Cons...my wife won't let me dry stuff in the living room.


----------



## smokebelch109 (Nov 6, 2012)

women.....


----------



## Skinny Bam (Sep 7, 2012)

Deviant if I could find that for $25 thats not a bad deal assuming it works good. I think the one my buddy has was like $40 and it doesn't stand by itself at all.


And Wrath I like your DIY! Although I don't have the tools or supplies to build such a contraption....


----------



## chomps1211 (Mar 30, 2011)

Serrius (Serius?) Hot Ratz. AC adaptor as well as an Auto plug. About $20. I got mine @ REI. Portable. Quite. Gets mildly warm but never Hot. Small enough to fit in gloves too. My boot liners are bone dry after a few hours.


----------



## Skinny Bam (Sep 7, 2012)

chomps1211 said:


> Serrius (Serius?) Hot Ratz. AC adaptor as well as an Auto plug. About $20. I got mine @ REI. Portable. Quite. Gets mildly warm but never Hot.
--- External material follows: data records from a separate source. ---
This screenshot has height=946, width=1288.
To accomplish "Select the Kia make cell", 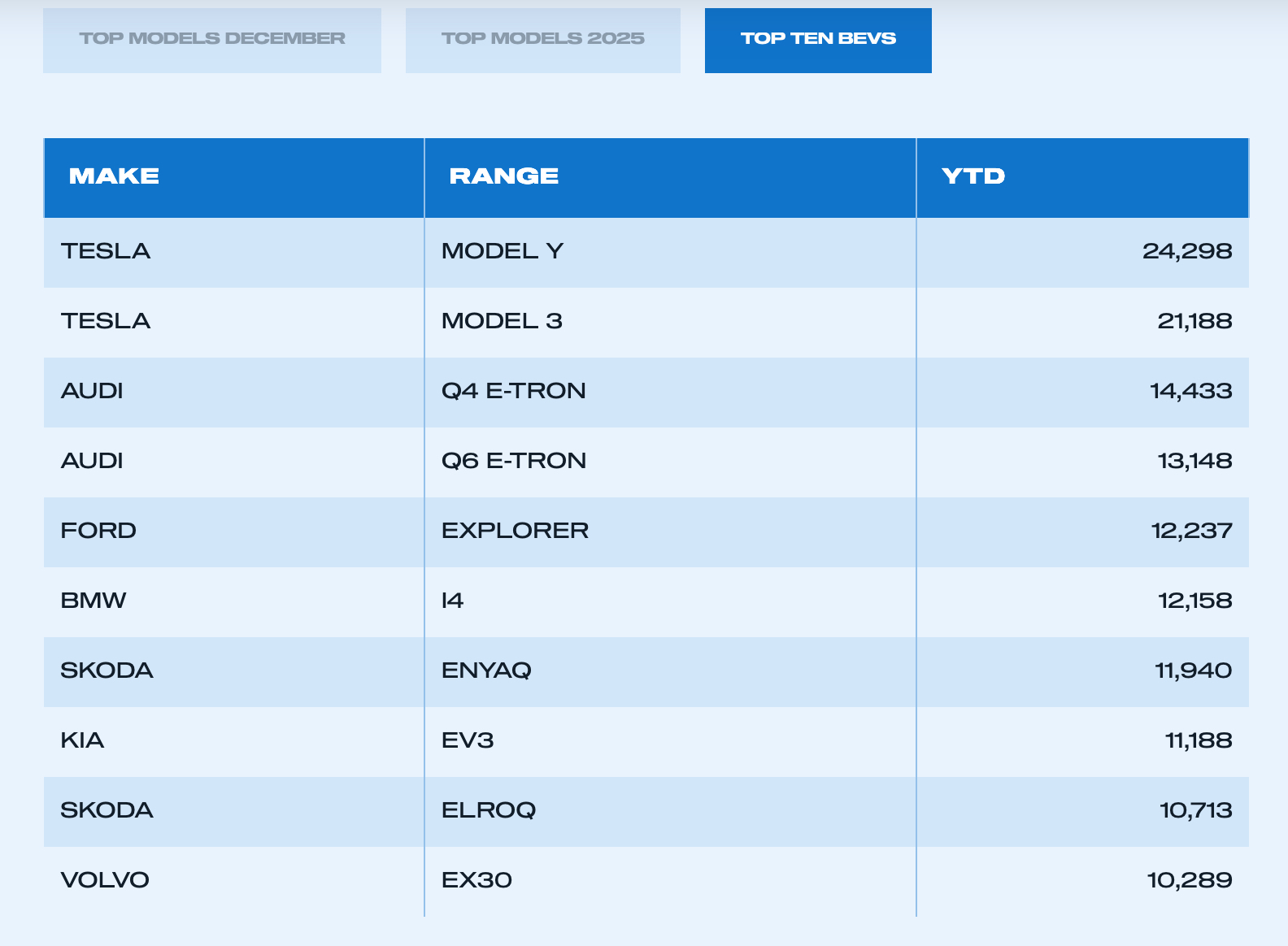I will (82, 740).
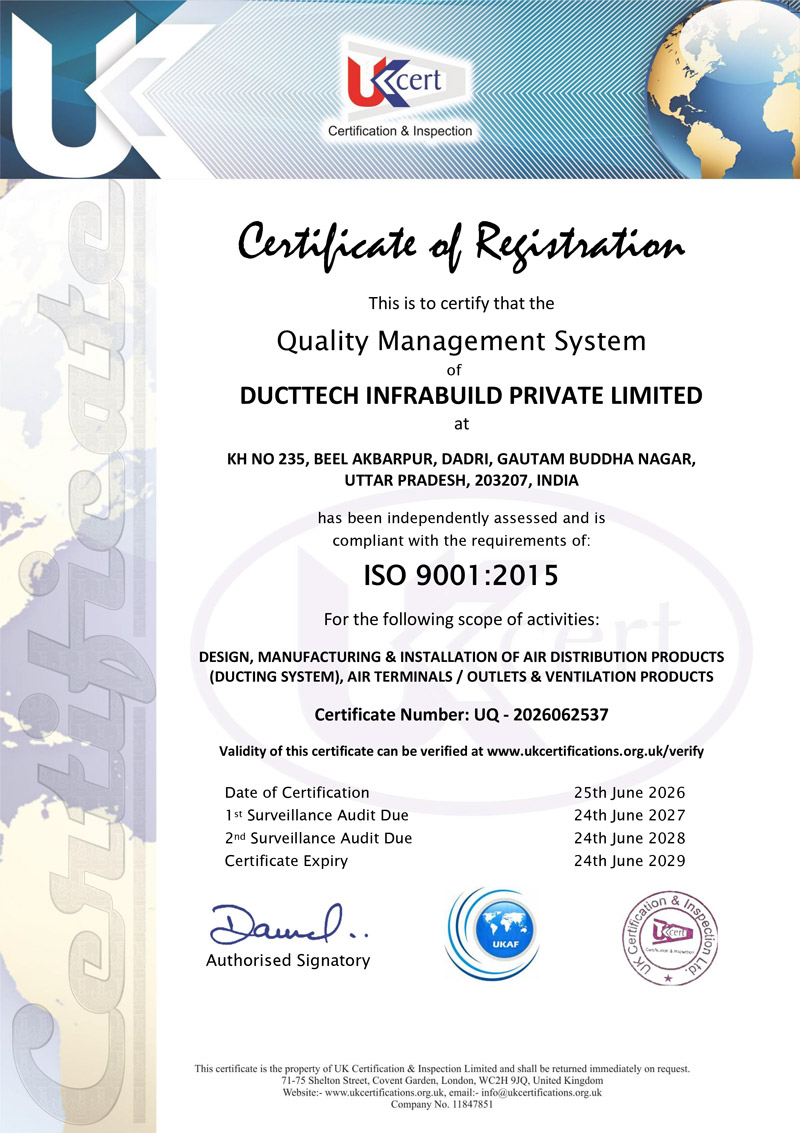The image size is (800, 1133).
Task: Click the UK Certification & Inspection Ltd. round stamp
Action: click(x=670, y=937)
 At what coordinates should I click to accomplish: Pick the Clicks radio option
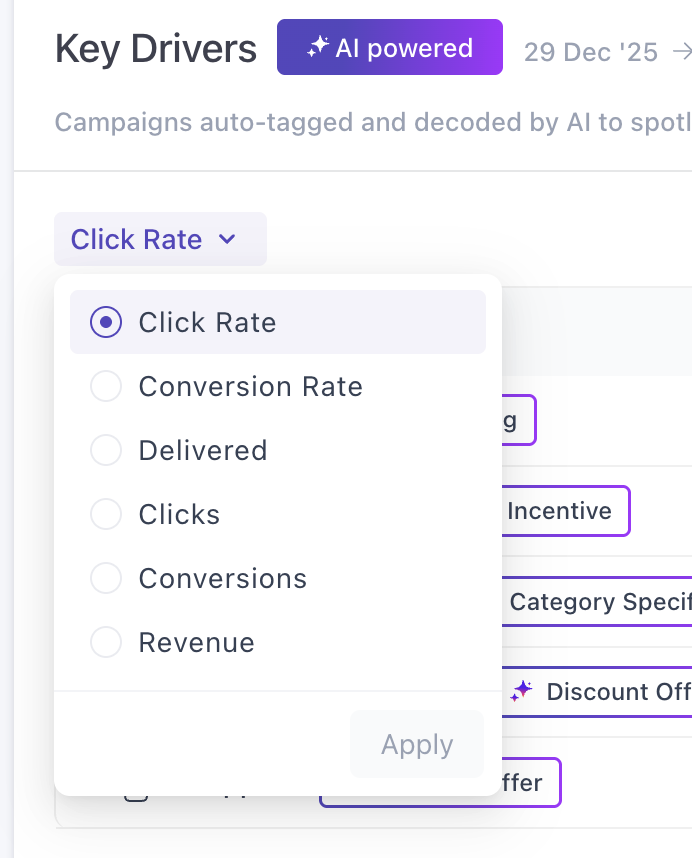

Small enough to fit in gloves too. My boot liners are bone dry after a few hours.


I like that price


----------



## chomps1211 (Mar 30, 2011)

Skinny Bam said:


> I like that price


Yeah, I dbl checked & looks like that's a clearance price. REI.com. Wouldnt wait too long to decide. If u ra member u can alwats return them anytime.


----------



## Deviant (Dec 22, 2009)

Skinny Bam said:


> Deviant if I could find that for $25 thats not a bad deal assuming it works good.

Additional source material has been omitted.